[Sca-cooks] How meals are served in period

Phil Troy / G. Tacitus Adamantius adamantius.magister at verizon.net
Sat Jul 23 14:51:31 PDT 2005


On Jul 23, 2005, at 4:00 PM, Maggie MacDonald wrote:

> I've been curious about how meals are served in period. I"ve always  
> been told that it was served in courses/removes, with each being a  
> miniature meal in itself.
>
> Was this always done?

I doubt it. I think the multi-course, each-course-a-meal-in-itself  
menus are for feast days, even in those places where this was  
practiced. I believe there's enough documentation, both textual and  
pictorial, for simpler meals, even for the wealthiest.
>
> Recently I noticed a feast that was served apparently an item at a  
> time, not in "courses/removes" and was done really really well.

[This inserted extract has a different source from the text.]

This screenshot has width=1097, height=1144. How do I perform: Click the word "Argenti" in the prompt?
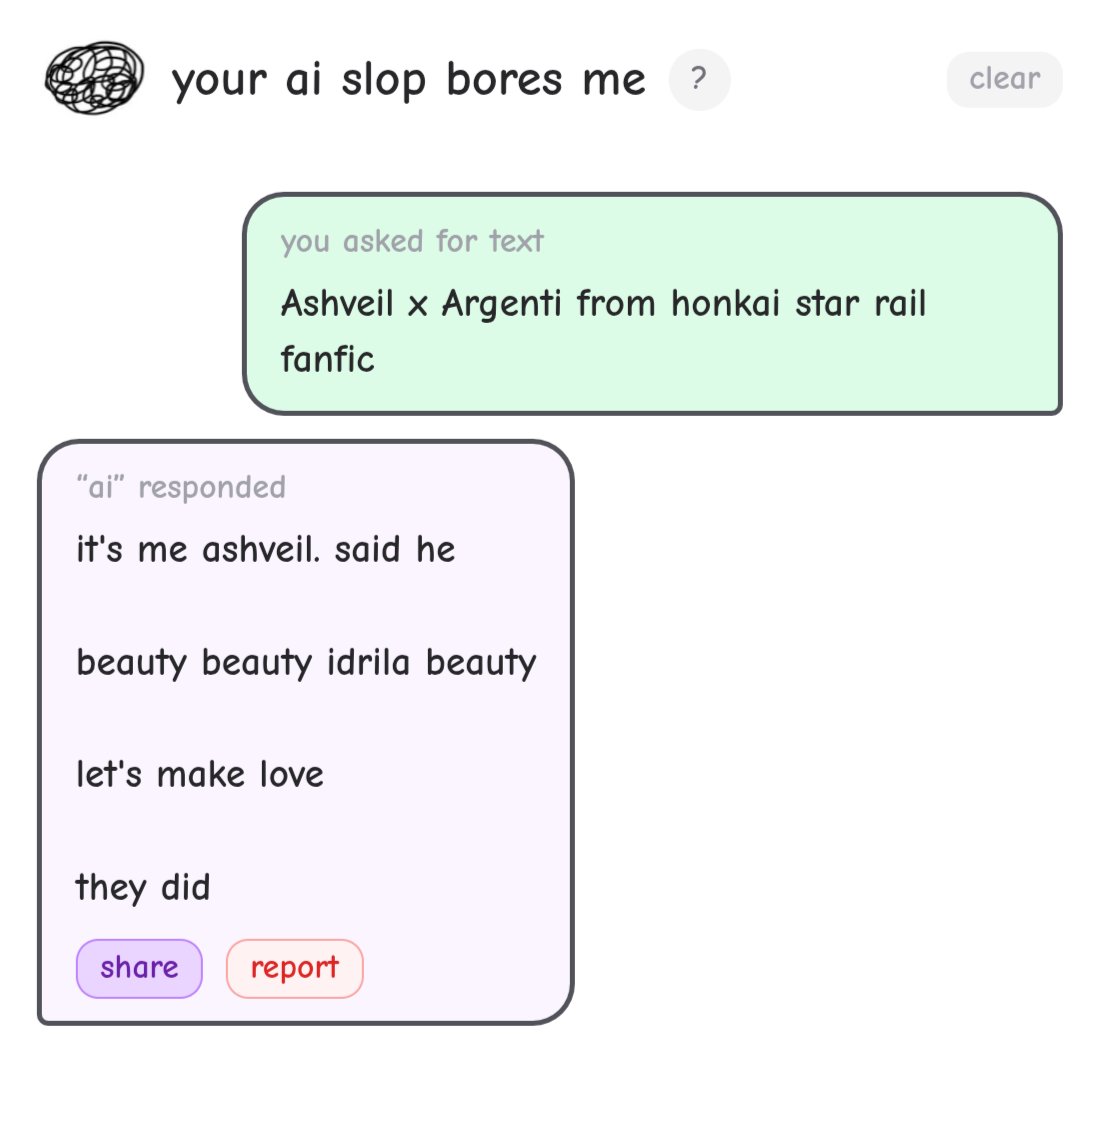click(x=501, y=303)
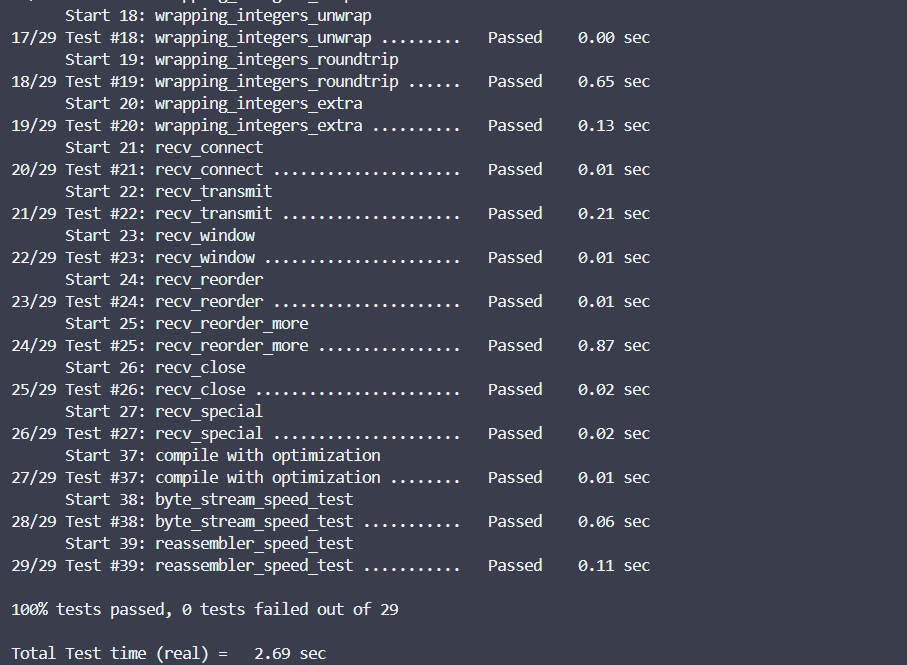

Have you seen Ermolao Barbaro's late 15th-century letter describing a  
Milanese wedding feast, served in the style you describe above? I  
believe Thomas Gloning has it on his website, translated into French  
by Nostradamus in 1552. It gives some pretty fine detail on the  
dishes served, but unfortunately, no recipes. Unfortunately, I don't  
have a complete English translation. Anybody else?

>
> Is there a document somewhere that describes a _simple_ meal? (I  
> tend to doubt that because why would anyone write about a meal that  
> wasn't unusual in some sense?)

Well, even the English royal cookbooks like the Forme of Cury include  
dishes described as being "for supper", and sources like le Menagier  
also describe supper-type situations, as I recall. So clearly, they  
did think these occasions worth writing about. They just didn't write  
about them as much, probably because such occasions required less  
planning, and were probably both less varied and more spur-of-the- 
moment.

> I'm trying to plan a meal that the event steward has asked be  
> themed in late period Italian, so that will play a part in it too.  
> (I've been reading "The Stars Dispose" and "The Stars Compel" and  
> getting lots of inspiration from their interpretations of Apicius).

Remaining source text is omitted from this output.